Orvieto is a city near the geographical center of Italy in Umbria. It sits atop a plateau of tufa, highly malleable stone formed from volcanic eruptions. The city was originally constructed in Etruscan times and was eventually annexed by Rome. Orvieto is famous in the modern world for three things: wine, fine ceramics, and the beautiful striped duomo containing works by Fra Angelico and Luca Signorelli.
Because it sits just a few miles from the geographic center of the country, Orvieto is very well-connected by train and bus. Landing in any major airport, simply take a train directly to Orvieto's station. From there, numerous bus connections are available to see the surrounding hill towns and Umbrian beauty.
Arriving by car is also a simple matter. Traffic flow in this mid-sized town is light. You can find free parking just behind the train station, simply follow the signs.
Travel Within Orvieto
As with most ancient cities in Italy, Orvieto has two distinct areas: lower and upper. The lower part of Orvieto was built in modern times and has shopping and other modern conveniences. "Orvieto-up" is the old city where the original Etruscan town was built. Here you will find the duomo and all of Orvieto's rich sights. The two are connected by a funicular that runs approximately every 10 minutes. The funicular is located just outside of the train station.
When in the old part of Orvieto, it's very easy to travel by foot. The town is small enough where you could explore the streets in just one day. There is a basic bus system that runs from Piazza Duomo to the funicular every fifteen minutes. Tickets are purchased at the funicular station and a limited bus pass is included when you ride the lift.
The cathedral is a center of activity in Orvieto. The style of architecture using prickly spires and black and white striped bricks is used throughout the city and around Umbria. Step inside to see magnificent arches and a massive interior. To the back of the duomo are two chapels containing famous sights: the Chapel of the Corporal and the Chapel of St. Brizio.
The Chapel of the Corporal, the dimly-lit area to the right of the altar, contains a blood-stained cloth left by a doubtful priest who witnessed a miracle. Peter of Prague doubted the bread used in communion could really be transformed into the body of Christ. However, during Mass blood began to drip from the bread down his arm and onto a cloth. The Pope proclaimed the holiday Corpus Christi and the stained cloth rests here in the duomo.
To the left of the altar is the Chapel of St. Brizio, a brilliantly frescoed chapel by master painters Fra Angelico and Luca Signorelli. Step inside and view the artists' brilliant depiction of the turbulent end of the world.
Cost: The duomo and Chapel of the Corporal are free to enter. The Chapel of St. Brizio is 3 euro; buy your tickets at the tourist information center just outside of the duomo.

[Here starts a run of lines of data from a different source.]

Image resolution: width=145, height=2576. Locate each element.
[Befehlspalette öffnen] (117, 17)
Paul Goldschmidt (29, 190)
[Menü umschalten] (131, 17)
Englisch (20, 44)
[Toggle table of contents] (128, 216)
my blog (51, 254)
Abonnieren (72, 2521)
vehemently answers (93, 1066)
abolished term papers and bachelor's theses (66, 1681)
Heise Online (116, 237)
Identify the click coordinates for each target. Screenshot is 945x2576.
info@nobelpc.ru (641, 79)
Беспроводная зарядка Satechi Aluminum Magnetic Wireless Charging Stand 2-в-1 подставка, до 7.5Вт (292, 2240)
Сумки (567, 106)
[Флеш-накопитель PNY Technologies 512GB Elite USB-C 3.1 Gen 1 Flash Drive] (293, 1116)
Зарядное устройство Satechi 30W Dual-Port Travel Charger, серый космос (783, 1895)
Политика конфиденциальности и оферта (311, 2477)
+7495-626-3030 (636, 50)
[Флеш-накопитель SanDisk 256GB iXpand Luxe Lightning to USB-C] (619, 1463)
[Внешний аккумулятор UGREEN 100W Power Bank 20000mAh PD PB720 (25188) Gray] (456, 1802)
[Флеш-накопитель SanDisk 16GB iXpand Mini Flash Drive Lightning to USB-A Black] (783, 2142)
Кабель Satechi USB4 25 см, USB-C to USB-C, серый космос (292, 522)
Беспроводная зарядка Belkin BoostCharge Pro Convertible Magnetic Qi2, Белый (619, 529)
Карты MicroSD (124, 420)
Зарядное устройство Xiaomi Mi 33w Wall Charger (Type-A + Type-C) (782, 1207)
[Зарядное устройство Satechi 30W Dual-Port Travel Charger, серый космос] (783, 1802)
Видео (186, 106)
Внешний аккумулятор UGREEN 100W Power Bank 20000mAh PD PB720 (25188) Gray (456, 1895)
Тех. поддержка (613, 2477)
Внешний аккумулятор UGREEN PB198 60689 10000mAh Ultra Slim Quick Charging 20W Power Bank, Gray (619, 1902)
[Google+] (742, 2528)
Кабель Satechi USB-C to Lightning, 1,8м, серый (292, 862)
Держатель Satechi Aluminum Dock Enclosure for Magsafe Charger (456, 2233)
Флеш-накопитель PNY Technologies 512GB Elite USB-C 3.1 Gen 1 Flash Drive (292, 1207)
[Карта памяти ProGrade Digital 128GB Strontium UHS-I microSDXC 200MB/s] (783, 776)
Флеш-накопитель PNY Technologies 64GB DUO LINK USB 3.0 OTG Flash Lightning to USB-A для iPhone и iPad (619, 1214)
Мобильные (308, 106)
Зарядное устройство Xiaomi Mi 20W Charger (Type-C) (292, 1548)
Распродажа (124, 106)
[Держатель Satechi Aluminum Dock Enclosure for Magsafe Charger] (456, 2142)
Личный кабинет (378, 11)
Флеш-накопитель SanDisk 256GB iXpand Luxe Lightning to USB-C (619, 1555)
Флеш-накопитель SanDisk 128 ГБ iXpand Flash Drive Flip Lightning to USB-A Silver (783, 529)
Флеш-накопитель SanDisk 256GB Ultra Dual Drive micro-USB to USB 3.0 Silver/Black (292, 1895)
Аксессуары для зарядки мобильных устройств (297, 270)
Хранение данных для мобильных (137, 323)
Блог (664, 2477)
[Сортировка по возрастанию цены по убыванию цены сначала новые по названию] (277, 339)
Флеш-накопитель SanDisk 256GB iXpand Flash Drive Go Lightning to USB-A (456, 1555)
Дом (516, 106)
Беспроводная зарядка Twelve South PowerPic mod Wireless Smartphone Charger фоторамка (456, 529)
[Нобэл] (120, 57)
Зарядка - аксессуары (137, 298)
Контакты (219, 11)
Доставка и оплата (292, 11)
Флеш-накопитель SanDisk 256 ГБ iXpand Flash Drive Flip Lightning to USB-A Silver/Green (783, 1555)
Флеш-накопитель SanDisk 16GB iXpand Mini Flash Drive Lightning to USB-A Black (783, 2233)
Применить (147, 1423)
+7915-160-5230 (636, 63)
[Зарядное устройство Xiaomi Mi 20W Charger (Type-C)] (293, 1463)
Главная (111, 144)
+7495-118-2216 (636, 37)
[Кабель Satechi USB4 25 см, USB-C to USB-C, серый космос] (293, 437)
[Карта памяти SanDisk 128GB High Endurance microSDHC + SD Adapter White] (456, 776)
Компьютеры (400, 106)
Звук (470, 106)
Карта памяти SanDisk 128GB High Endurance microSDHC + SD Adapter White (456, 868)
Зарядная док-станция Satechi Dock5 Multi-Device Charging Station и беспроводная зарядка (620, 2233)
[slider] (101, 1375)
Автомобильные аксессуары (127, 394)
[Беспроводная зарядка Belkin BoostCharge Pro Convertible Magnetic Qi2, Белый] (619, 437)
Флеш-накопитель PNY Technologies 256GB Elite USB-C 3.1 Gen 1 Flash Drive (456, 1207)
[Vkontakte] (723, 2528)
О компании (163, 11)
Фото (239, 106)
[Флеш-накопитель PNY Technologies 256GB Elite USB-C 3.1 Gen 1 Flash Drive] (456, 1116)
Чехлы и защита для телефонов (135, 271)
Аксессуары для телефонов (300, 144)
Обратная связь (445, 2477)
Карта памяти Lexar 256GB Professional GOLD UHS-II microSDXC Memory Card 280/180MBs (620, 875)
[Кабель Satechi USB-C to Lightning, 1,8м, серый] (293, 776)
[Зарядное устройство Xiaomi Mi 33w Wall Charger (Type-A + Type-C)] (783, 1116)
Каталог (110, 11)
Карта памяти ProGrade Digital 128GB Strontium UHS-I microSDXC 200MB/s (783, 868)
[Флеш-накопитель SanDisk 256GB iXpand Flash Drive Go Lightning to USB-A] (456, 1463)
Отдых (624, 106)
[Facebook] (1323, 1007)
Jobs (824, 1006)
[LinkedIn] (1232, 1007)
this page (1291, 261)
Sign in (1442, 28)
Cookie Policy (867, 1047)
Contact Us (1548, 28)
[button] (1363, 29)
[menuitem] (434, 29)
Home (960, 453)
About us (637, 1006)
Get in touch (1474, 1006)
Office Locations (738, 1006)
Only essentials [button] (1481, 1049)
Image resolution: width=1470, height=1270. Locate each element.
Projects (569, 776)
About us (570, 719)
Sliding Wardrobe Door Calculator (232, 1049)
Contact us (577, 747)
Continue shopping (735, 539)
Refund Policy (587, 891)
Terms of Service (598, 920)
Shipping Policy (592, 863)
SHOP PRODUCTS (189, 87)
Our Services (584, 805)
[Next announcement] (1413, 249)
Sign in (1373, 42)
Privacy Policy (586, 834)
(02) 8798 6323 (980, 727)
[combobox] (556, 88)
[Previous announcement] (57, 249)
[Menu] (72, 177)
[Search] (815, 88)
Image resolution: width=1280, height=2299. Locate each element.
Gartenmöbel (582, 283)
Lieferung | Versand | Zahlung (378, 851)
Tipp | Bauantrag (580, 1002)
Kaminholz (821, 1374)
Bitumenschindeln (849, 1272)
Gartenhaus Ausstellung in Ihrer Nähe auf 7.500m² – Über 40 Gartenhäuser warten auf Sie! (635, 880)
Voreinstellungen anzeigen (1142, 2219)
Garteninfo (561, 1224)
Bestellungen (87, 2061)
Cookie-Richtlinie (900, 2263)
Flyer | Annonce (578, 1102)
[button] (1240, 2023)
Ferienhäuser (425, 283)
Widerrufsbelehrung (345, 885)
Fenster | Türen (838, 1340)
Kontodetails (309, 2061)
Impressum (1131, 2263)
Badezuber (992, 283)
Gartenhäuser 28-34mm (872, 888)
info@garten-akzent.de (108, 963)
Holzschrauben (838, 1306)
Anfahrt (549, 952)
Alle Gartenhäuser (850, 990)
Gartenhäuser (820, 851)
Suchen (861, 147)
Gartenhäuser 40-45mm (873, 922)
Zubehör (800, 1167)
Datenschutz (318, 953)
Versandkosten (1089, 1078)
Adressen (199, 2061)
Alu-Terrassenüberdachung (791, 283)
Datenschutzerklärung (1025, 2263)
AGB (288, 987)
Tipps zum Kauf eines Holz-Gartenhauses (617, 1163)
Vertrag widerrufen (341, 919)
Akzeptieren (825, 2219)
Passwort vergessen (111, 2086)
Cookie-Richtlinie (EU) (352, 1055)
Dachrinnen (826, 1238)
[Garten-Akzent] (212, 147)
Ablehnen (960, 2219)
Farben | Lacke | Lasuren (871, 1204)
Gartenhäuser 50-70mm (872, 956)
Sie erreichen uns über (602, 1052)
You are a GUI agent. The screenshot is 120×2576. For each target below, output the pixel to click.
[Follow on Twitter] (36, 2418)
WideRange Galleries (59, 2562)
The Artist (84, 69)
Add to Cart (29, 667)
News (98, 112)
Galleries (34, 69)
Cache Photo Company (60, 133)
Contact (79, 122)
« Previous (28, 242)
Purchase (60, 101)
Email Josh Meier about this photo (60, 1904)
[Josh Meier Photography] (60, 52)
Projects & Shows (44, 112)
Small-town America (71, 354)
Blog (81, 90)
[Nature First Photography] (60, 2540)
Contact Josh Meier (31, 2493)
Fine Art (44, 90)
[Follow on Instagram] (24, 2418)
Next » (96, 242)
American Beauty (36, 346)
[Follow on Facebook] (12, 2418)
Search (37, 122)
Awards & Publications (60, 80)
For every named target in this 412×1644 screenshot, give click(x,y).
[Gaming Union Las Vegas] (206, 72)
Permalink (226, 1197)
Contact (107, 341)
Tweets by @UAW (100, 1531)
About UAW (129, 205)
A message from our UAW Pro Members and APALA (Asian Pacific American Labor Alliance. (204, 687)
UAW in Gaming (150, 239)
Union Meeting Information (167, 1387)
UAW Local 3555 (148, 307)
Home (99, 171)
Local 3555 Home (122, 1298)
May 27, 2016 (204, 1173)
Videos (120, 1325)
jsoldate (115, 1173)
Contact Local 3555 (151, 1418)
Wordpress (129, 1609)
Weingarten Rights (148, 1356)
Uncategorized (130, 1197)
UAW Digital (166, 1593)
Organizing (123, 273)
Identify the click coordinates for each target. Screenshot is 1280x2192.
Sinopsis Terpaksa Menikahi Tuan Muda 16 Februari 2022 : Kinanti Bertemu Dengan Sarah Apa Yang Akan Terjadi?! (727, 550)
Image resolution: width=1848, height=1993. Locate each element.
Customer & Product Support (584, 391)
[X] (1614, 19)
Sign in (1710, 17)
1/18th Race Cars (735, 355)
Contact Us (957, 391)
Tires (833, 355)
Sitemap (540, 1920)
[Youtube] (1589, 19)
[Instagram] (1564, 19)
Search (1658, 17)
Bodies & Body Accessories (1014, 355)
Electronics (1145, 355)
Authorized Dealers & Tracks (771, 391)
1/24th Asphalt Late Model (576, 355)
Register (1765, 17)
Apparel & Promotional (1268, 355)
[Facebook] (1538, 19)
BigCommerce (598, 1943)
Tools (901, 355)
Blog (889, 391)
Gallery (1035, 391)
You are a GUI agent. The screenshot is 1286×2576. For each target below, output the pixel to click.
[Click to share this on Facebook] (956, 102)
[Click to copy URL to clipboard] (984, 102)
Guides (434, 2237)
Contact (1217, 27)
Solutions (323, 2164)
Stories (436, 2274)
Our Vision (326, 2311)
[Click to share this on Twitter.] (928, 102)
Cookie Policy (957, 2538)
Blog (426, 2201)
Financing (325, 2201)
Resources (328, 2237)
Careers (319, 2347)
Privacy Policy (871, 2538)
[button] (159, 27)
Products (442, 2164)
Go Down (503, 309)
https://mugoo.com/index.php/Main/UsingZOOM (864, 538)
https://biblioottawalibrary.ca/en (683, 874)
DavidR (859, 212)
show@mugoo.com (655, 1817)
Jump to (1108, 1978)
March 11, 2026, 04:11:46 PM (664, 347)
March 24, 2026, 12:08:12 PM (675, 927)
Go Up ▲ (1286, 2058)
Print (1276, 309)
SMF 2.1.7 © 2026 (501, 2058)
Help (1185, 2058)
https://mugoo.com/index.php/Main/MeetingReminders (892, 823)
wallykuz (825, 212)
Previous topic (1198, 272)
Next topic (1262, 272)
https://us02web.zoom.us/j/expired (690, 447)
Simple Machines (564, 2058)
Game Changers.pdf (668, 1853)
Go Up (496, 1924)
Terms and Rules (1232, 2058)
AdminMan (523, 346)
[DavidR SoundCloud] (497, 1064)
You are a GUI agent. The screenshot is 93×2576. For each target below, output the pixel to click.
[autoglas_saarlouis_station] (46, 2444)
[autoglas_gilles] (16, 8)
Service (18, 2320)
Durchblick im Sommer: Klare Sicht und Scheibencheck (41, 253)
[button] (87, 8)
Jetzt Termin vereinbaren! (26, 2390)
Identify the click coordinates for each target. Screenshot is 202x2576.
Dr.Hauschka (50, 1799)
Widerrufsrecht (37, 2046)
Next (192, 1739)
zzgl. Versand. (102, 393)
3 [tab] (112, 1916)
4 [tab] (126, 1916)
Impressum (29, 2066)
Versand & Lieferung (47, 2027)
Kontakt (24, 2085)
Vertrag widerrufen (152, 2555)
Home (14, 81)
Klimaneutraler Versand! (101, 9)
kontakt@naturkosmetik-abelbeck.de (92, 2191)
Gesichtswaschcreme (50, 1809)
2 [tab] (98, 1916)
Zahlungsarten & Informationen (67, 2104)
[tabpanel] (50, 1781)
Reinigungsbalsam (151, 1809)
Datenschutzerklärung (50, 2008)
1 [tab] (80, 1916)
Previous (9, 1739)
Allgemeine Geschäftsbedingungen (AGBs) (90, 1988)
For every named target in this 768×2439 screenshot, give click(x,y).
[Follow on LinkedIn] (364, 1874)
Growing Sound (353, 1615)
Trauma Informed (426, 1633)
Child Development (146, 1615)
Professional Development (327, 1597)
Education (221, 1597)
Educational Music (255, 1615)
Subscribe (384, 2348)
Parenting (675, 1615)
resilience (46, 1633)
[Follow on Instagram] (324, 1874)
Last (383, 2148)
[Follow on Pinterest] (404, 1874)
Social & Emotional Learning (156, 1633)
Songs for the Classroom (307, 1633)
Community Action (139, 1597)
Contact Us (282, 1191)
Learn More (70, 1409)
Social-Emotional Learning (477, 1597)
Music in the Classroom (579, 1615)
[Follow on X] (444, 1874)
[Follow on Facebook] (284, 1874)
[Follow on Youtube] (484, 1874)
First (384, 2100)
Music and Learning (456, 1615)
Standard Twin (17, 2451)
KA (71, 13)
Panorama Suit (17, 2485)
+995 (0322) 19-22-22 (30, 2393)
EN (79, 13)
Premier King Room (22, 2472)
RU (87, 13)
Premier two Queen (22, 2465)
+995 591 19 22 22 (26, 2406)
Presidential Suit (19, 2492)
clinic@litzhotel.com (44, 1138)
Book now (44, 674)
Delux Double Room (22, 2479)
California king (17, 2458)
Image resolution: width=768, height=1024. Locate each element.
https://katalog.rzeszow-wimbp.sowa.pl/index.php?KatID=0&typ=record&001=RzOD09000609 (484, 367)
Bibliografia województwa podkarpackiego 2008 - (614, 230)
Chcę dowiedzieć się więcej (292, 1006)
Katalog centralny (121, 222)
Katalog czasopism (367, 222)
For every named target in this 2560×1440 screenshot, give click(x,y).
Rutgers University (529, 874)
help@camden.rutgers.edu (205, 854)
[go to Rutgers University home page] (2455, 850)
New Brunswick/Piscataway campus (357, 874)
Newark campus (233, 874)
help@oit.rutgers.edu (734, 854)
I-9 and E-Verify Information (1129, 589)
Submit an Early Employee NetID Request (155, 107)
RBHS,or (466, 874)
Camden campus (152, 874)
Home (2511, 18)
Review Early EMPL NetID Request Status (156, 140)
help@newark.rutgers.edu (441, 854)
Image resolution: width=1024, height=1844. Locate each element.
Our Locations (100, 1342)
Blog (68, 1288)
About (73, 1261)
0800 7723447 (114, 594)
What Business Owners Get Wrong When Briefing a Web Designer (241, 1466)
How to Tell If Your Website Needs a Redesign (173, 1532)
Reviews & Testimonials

Guided tours of the city's extensive underground caverns leave approximately every hour from just outside the duomo. See remnants of ancient pottery kilns, old olive presses and see a glimpse of ancient life preserved in the tufa. Cost: 5.50 euro
St. Patrick's Well The 175 foot deep well is a masterpiece of engineering. A double-helix pattern of stairs spin to the bottom of the well, one for incoming traffic, the other for outgoing. This allowed simultaneous traffic for water-bearers, as the passageways were too narrow for donkeys laden with water to pass each other. The brilliant design is said to resemble the caves of St. Patrick.
Cost: 4.50 euro
Sleeping and Eating
Orvieto has several fine restaurants and a host of clean, well-priced hotels. La Magnolia is a small yet quiet bed and breakfast near the town's main piazza. Single rooms generally run between 30 and 40 euro depending on the season. Another good hotel choice is the Hotel Corso. It's in the lower part of the city, but near the funicular for easy access to sight-seeing.
Meals in this Italian city are lavish and quite tasty. Their wine is well-known even in Italy, so be sure to try a sample while you're there. The main street running parallel to the duomo is where the best restaurants can be found. Sample several places and enjoy the cuisine!